When Automation Fails

The Story

The case for automation was good – thousands of claims needing audits, overwhelming a team of claims experts, but where over 90% of audits found nothing wrong. The machine learning task was a straightforward supervised learning exercise: we had the results of 100,000 audits as labeled data; given those results and the underlying claims, could we predict which audits were worth doing?

Our first project was a great success. We had a proof of concept in a month and a full model and a robust production system in a couple more. We calibrated the model and graphed the trade-off between the number of audits saved and the potential reduction in savings based on audit results. Once the client understood that, they picked a threshold, yielding a 50% reduction in the number of audits required with a negligible decrease in issues discovered. System integration was simple; the insurer sent us claims data each morning, and our server sent back a list of audits to skip and a prioritized list of the rest, which they fed into their audit assignment system. The audit team could finally keep up with the mandated audits, and even shift some experts to more valuable work.

At my company, the project breathed life into the shrinking commercial side of the business. Most of the work was re-usable, and sales quickly signed up a second client. After six months, the new client had bailed, disappointed with the results, and the promise of new commercial business faded. A few months later, our company abandoned commercial markets to focus on government business, and laid off the data scientists and support staff who worked on the commercial side.

What made the difference?

The original client had a rule mandating audits for high-dollar claims (above a certain monetary threshold), regardless of whether the claims showed any signs of something wrong. That was why most audits found nothing. The initial approval or denial, like at any health insurer, was automated based on a mess of thousands of rules; denials were explainable, but claims which were not denied were unexplained. As a result, the auditors had no clues other than dollar amounts to prioritize which claims to audit first.

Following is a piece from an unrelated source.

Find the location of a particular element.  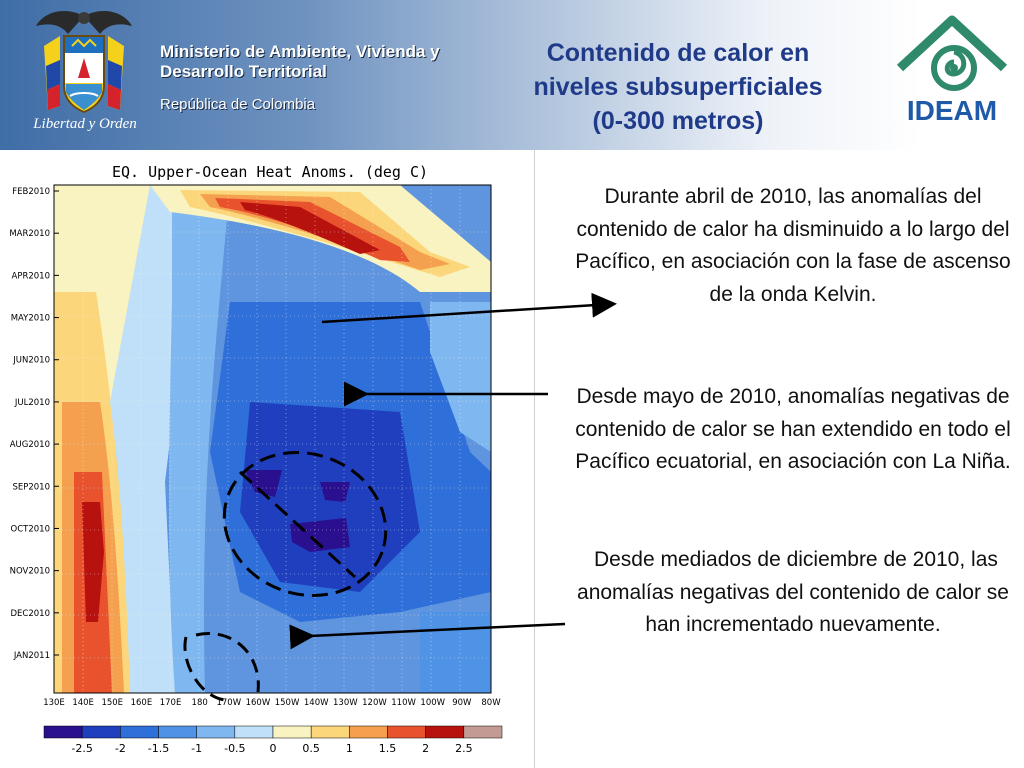

colorbar-label: -2 is located at coordinates (120, 748). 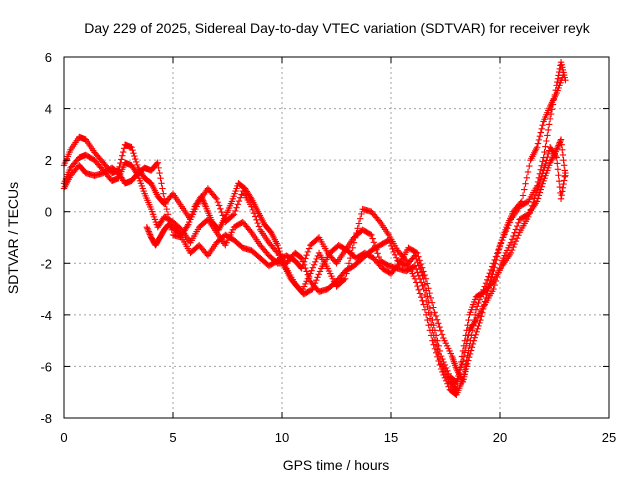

The second client was different; they were selecting claims to audit based on several tools, some internal and some from other vendors. Those tools were black boxes too, and their results were not reliable enough to deny claims outright, so they still had thousands of claims requiring audits. However, those claims were not random, but rather biased towards claims with issues. No one consulted the data scientists during pre-sales, but that might not have made a difference. By the time we started the project, the data scientists on the team knew all this, but weren’t too worried. We thought you could get automation from both tails of the distribution – not auditing claims which were likely valid or quickly rejecting claims which were overwhelmingly likely to be rejected during audit. Plus, rejected claims are subject to appeal, incurring additional administrative costs. Given appeals records, we could train a model to avoid rejections likely to be overturned on appeal.

What did we miss?

Our model was focused on ranking claims by probability. Given that ranking and a threshold, automatically accepting claims is simple; just send the notice and pay the bill. Rejecting claims is complicated; you have to document the basis of the rejection, write a letter explaining the decision, and then deal with appeals. Even partial automation (say gathering supporting evidence) requires a more sophisticated model. A 45% probability of missing information plus a 45% probability of incorrect information adds up to 90% chance the claim should be rejected, but the rejection letter has to specify which. And more importantly, you need to integrate your system with multiple existing processes, both manual and automated, internal and 3rd-party. No one had talked to the client about what work that would entail or what it would cost, and it was too late to start. When your client has already spent money and not gotten the savings they expected, it’s not the ideal time to make a new business case.

Our company was in the business of providing information services to health insurers, so we were intimately familiar with these business processes. We could have anticipated the problem. Data scientists, like all scientists, know the value of skepticism, but fresh off an initial success, we didn’t apply that skepticism to the business case.

What are the lessons?

  1. Don’t be content with a successful model. Understanding why your model was (or was not) a success yields much more insight, and successfully applying data science or machine learning in business depends as much on business factors as on technical ones.
  2. Don’t stop being skeptical outside your expertise. Data science thrives on information, so our quantitative tools won’t give clear evaluations for prospective business deals with more unknowns, but that doesn’t mean you have to discard your entire scientific framework.
  3. Make sure to get data science input on potential data science projects at the pre-sales stage. New and repeat business both rest on a record of customer satisfaction, and properly qualifying sales leads is an essential first step. Good salespeople know how to make sure the client’s budget is adequate, how to figure out who actually has the authority to make a decision, etc. but don’t leave them guessing about post-sales risks.
  4. Don’t forget the flip side. Business people who are used to doing things a certain way may miss opportunities that a data scientist, coming from a different background, might see.